Getting the gig was a whirlwind experience for Izman, who grew up in Malaysia and was attending the Stella Adler Studio of Acting when the trailer for the first season dropped. "I so clearly remember thinking, 'goddammit, I wish they were making this three years from now so that I would have a shot at being on it," she says. One audition tape later, and she was headed to Vancouver to get her wish.

Truly, it happened that suddenly. Izman was cast after submitting just a single video of herself reading a fake scene that had also been deployed for Misty auditions in season one. She didn't hear anything back for weeks. "I was on my sister's couch, I had like $12 in my bank account, and then I got the call," she says. She had to fly the very next day to report to set, which meant relying on her impulses to figure out just who Crystal was. She didn't even have time to hone her singing and dancing skills, which are put to use in one of her early scenes where she sings "The Glory of Love"—the version from the period appropriate movie Beaches, of course. "The director emailed me and she was like, 'by the way are you trained in tap dancing and singing,'" Izman recalls. "I was like, 'No ma'am, I am not but I will do it.'"

That kind of self sufficiency seems to come naturally to Izman. Raised in Kuala Lumpur, she started performing at a young age with her father's organization called the Tree Theatre Group, putting on plays to raise awareness about environmental issues. Since the age of 6, however, she knew she was destined for New York. So she saved up money and auditioned for drama schools in secret, doing callbacks at 3AM in her bedroom. She thought her parents would be a little more wary of her plans, but because she was armed with a PowerPoint presentation and explained how she would apply to scholarships to pay, they put their trust in her.

Getting to the city to start school was a little like getting on the Yellowjackets set. "You're like, 'wow, I've dreamt about this my whole life, can I actually do it?'" she says. "I just had to tell myself, whatever it is, you're here right now, try it out and have fun."

Though Crystal's the one who makes overtures to Misty, even giving her acting lessons, on set it was Samantha Hanratty who took Izman under her wing. "She took me in instantly and was like, 'You're my new best friend,'" Izman says. "But all the girls are so welcoming, they are so nice. My favorite part of being on set was watching the other girls work. Man, can these girls act. It was like a masterclass in acting every single day." There were no creepy Yellowjackets-style rituals inducting her into the group, just hangouts, birthday parties, and watching Love Is Blind during lunch breaks.

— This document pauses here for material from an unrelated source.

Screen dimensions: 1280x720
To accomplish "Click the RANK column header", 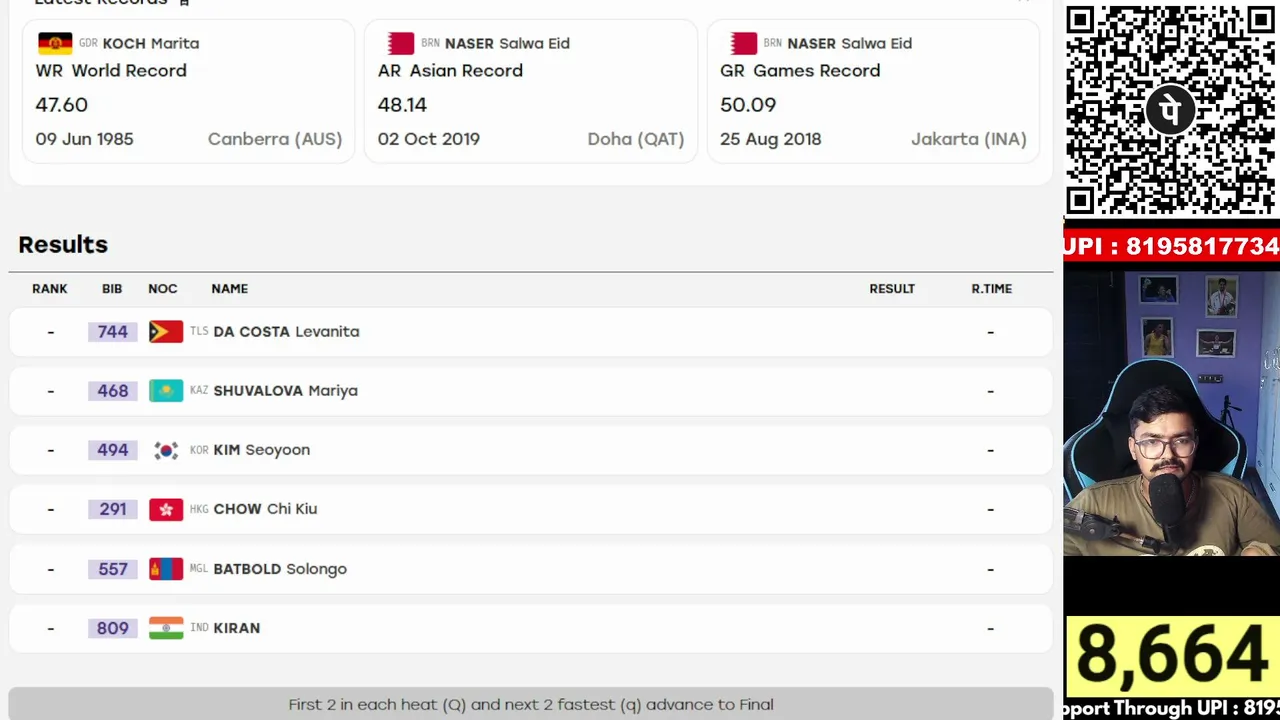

Izman tapped into her own high school persona to play Crystal, who gloms onto Misty as a cure for her own loneliness, introducing Misty to her passions, like musical theater, but also mimicking Misty's demeanor. "In high school I did that a lot," she says. "I would mirror my friend groups because I wanted them to like me so I wanted to be more like them. I was like, oh that's a really cool way to play it because then the audience doesn't know, does she mean something evil behind this imitating Misty or is she just trying to find a way to fit in?" Izman also pitched her voice up a register to channel that teenage diction.

But while the Yellowjackets audience will meet her covered in grime as a slightly creepy high schooler, on the press tour she's introducing the world to her own personality and unique style. Case in point: The shirt she wore to an event at South by Southwest which quotes Jennifer Coolidge in The White Lotus with the phrase, "Please, these gays they're trying to murder me." She made the tee herself from supplies she got from Michael's. It's an "iconic meme," obviously, but she also thought it was apt. "I was like, this is kind of me in our show," she says.